In this most gentle late November last evening we strolled into Fort Green and BAM to see "My Week With Marilyn" about the tense filming of a 1956 "light comedy" in London. Based on a true story, the film dramatizes the relationship between the newly wed to Arthur Miller Marilyn Monroe and a young third assistant director working on his fist movie set.

I have been a casual fan of Monroe's since I first saw her in "Some Like It Hot" on TV when I was maybe 10 years old. Michelle Williams does an earnest job of portraying our cultural icon, Kenneth Branagh is brilliant as the aging Sir Laurence Olivier and Eddie Redmayne plays Colin Clark, the wide-eyed and innocent star struck man/boy at the heart of this story.

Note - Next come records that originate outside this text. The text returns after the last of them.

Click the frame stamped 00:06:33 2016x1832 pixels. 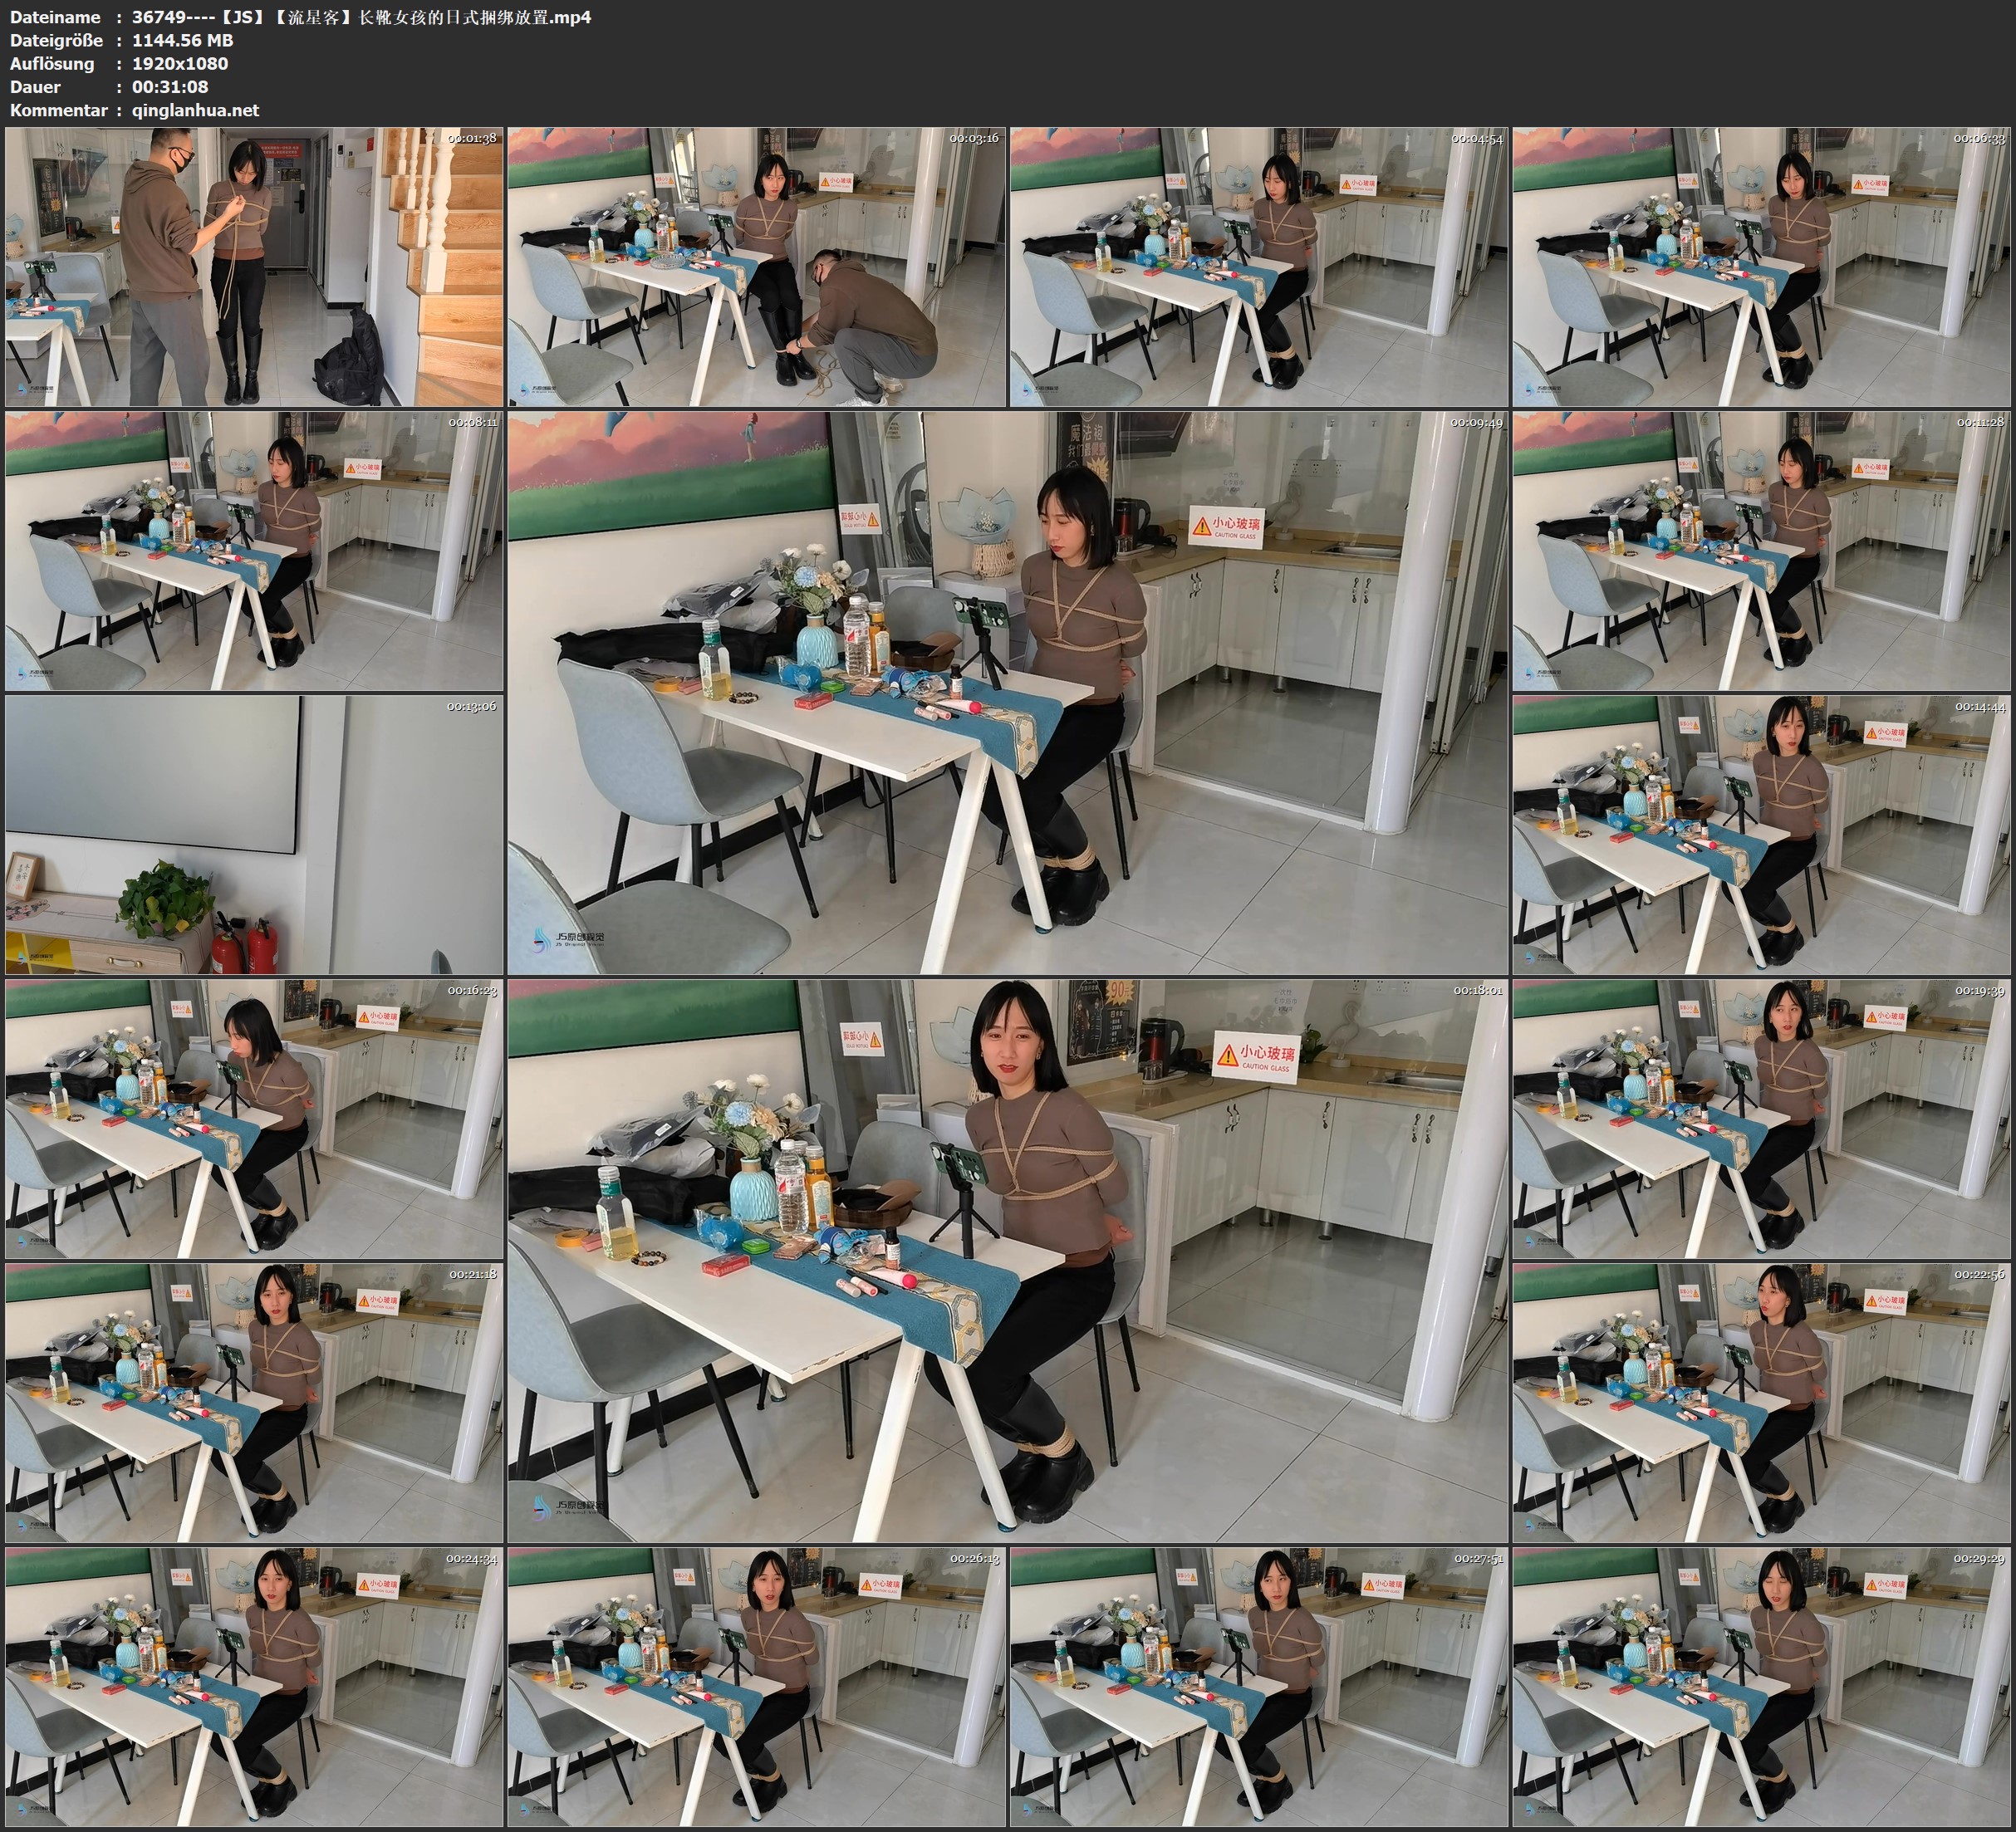(x=1761, y=267)
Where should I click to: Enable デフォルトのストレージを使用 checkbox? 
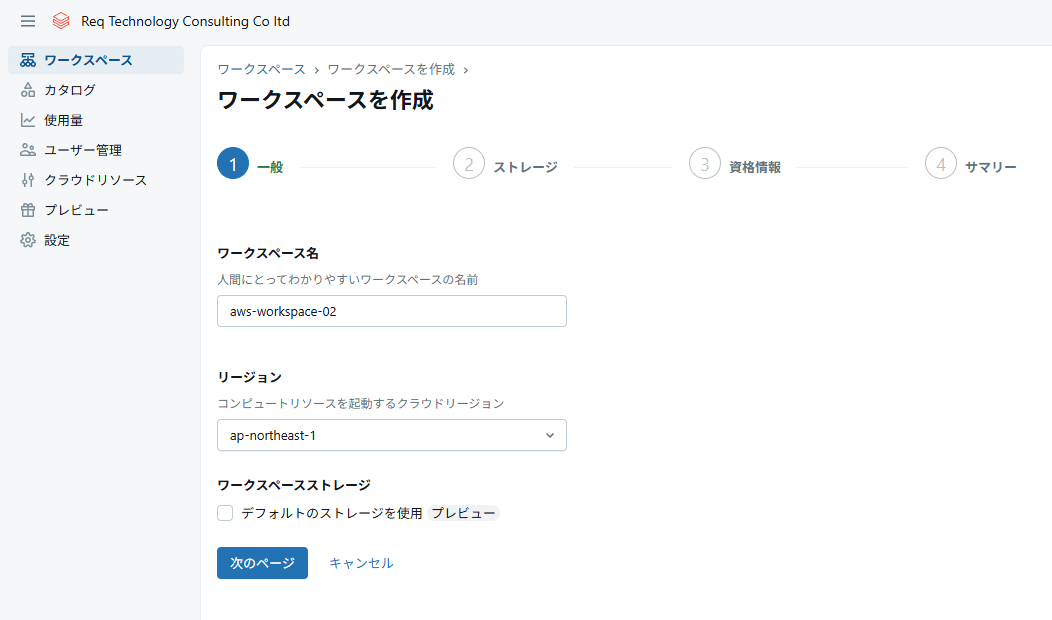225,513
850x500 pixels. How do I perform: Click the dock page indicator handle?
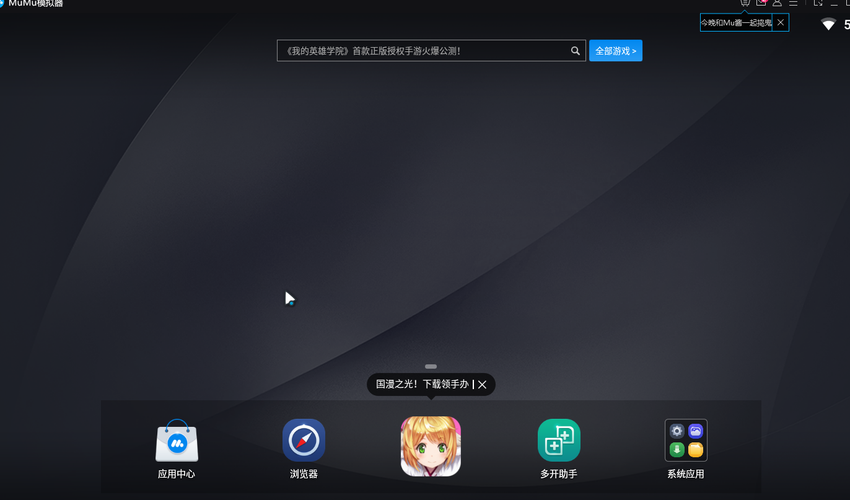(x=430, y=367)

Beautifully shot on location, meticulous in every period detail, the film is an intimate behind-the-scenes look at a snapshot in time. While a valiant attempt to depict the mufti-faceted and layered personality of a Hollywood legend, this film seems to only reinforce the stereotypical notions that Marilyn was some sort of idiot-savant with no intellect what-so-ever. Michelle Williams' performance is complex and nuanced and readily worthy of high praise, but director Simon Curtis chooses to view his heroine through the soft focus lens of nostalgia. He gives us a Marilyn at once crushed by fame and disabled by insecurity addicted to both love and Tuinal with very little in between. There's not a moment in the film where she's not hiding behind dark glasses, preening for the camera, flirting with disaster by taking too many pills, or playing up to our adult male fantasy of Marilyn Monroe.

"Shall I be her?" Williams coos at one point in the third act. The "her" I wanted to see was the real Monroe, and there was nothing of reality in this love letter to a preconceived notion of the star.

Julia Ormond as Vivien Leigh, Zoƫ Wanamaker as Paula Strasberg, Emma Watson as Lucy, Judi Dench as Dame Sybil Thorndike and Derek Jacobi as Sir Owen Morshead (a cameo really,but always a joy) round out this all-star cast.

A must see for everyone who is up on everything Marilyn. Also recommended: fragments (2010) Poems, Intimate Notes and Letters By Marilyn Monroe.